• Material provided
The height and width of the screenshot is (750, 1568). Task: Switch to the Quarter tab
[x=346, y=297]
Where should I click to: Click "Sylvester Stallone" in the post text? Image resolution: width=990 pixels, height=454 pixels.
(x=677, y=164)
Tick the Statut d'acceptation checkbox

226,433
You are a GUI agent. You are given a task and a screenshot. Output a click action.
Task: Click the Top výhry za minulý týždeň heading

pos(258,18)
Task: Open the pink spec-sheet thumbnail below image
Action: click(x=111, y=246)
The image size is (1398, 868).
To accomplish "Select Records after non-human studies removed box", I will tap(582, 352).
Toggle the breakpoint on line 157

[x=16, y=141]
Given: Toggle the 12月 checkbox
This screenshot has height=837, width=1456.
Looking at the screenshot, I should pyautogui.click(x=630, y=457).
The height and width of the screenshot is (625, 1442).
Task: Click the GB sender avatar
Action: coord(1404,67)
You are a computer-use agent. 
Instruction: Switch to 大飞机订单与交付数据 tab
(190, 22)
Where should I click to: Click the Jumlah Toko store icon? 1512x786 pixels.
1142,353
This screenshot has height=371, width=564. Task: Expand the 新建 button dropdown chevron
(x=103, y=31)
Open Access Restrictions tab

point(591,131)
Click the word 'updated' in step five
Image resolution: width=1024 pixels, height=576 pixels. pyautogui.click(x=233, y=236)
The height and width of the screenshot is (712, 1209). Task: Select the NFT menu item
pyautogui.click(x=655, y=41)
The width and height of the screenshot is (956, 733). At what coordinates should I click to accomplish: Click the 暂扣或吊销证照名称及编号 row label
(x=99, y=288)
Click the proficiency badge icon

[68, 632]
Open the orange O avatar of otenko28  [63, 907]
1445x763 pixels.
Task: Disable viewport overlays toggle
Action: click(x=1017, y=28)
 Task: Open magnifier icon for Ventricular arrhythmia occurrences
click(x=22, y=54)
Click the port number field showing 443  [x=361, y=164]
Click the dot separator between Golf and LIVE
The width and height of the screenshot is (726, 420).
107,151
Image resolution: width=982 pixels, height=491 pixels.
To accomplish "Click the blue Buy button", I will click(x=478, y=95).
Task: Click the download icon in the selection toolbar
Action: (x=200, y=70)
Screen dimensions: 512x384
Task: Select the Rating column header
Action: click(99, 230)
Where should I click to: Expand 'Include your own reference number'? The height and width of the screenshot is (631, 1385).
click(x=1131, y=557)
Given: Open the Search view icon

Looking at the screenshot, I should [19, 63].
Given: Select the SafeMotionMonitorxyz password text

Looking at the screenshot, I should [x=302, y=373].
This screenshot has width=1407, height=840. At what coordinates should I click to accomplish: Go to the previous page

• What is needed
Set down each line from the line containing "The width and height of the screenshot is (726, 420)." through the final line of the data, exactly and with nothing added.

• Exercise output
The width and height of the screenshot is (726, 420).
107,151
Image resolution: width=982 pixels, height=491 pixels.
To accomplish "Click the blue Buy button", I will click(x=478, y=95).
Task: Click the download icon in the selection toolbar
Action: (x=200, y=70)
Screen dimensions: 512x384
Task: Select the Rating column header
Action: click(99, 230)
Where should I click to: Expand 'Include your own reference number'? The height and width of the screenshot is (631, 1385).
click(x=1131, y=557)
Given: Open the Search view icon

Looking at the screenshot, I should [19, 63].
Given: Select the SafeMotionMonitorxyz password text

Looking at the screenshot, I should [x=302, y=373].
This screenshot has width=1407, height=840. At what coordinates should I click to accomplish: Go to the previous page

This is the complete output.